Mandelbrot algorithm The Mandelbrot algorithm is used to compute, create, and display fractal geometric images. In our implementation, the same generic kernel definition is used for both GPUs and MICs accelerators.
Performance study
In this section we show the low performance overhead produced by the MIC library extension implementation of our proposal, using the four study cases previously described. Table 1 shows the times spent (including computation and data transfers) for the four benchmarks with two different problem sizes. Codes have been implemented directly by the Intel Language Extensions for Offload (LEO), using OpenMP internally, and by our proposal. Results for groups of CPU-cores and GPUs were presented in [1] , indicating a penalty performance up to 0.4 seconds. We can observe on Tab. 1 that the execution time overhead derived from using our MIC proposal is also up to 0.4 seconds, that is the time spent by the queue system. For bigger problem sizes, some performance gain is obtained compared with the reference codes due to Hitmap optimizations in the internal management of the data structures. But, in general terms, the performance obtained by using our approach is similar to the native programming models.
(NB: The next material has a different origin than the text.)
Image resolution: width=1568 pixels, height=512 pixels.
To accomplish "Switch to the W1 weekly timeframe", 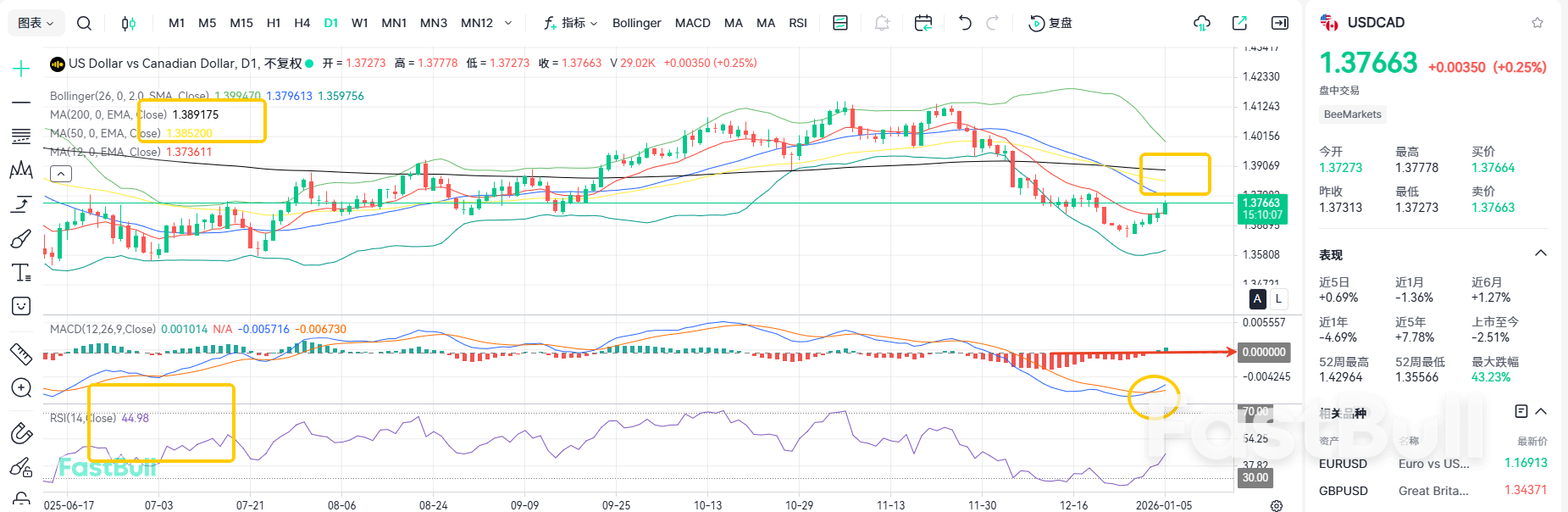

Development effort measures
This section includes two development effort comparisons between the proposed implementation of the MIC Controller library and references codes. For the Xeon Phi reference codes we use LEO, using OpenMP internally, and CUDA for the GPU reference codes.
In the first comparison, found on the left of Tab. 2, we apply three classical development effort metrics: the number of lines of code, the number of tokens, and the McCabe's cyclomatic complexity [11] . The metrics are applied to the parts of code that include: kernel definitions, kernel characterizations, the coordination host code in the main program, and data structures management. We observe that the use of the Controller library implies less cyclomatic complexity, but more number of lines and tokens in the implementation.
However, the goal of the library is to provide an homogeneous interface to deal with any kind of accelerator. For this reason, we also compare on the right table of Tab. 2 the effort needed to transform a code in order to be executed in a different device. We analyze the percentage of words of each implementation that are common and can be reused, should be deleted, or should be changed. The largest changes are on the matrix multiplication benchmark, because of the implementation of different optimized kernels for each device. For the other benchmarks, we see that using our proposal the programming effort needed to change the target computational device is extremely low. These measures demonstrate the abstraction and standardization capacity of our proposed library implementation.
Conclusions
In this paper we propose an extension to support the Intel Xeon Phi coprocessors in a homogeneous programming model for CPU-GPU heterogeneous systems, that is implemented as an agnostic library. We have completely integrated the support for a MIC coprocessor in the library, without adding any constraint to the programming model.
The experimental study shows the high flexibility of our approach, that implies a minimum programming effort for changing the execution target devices, without penalizing the performance.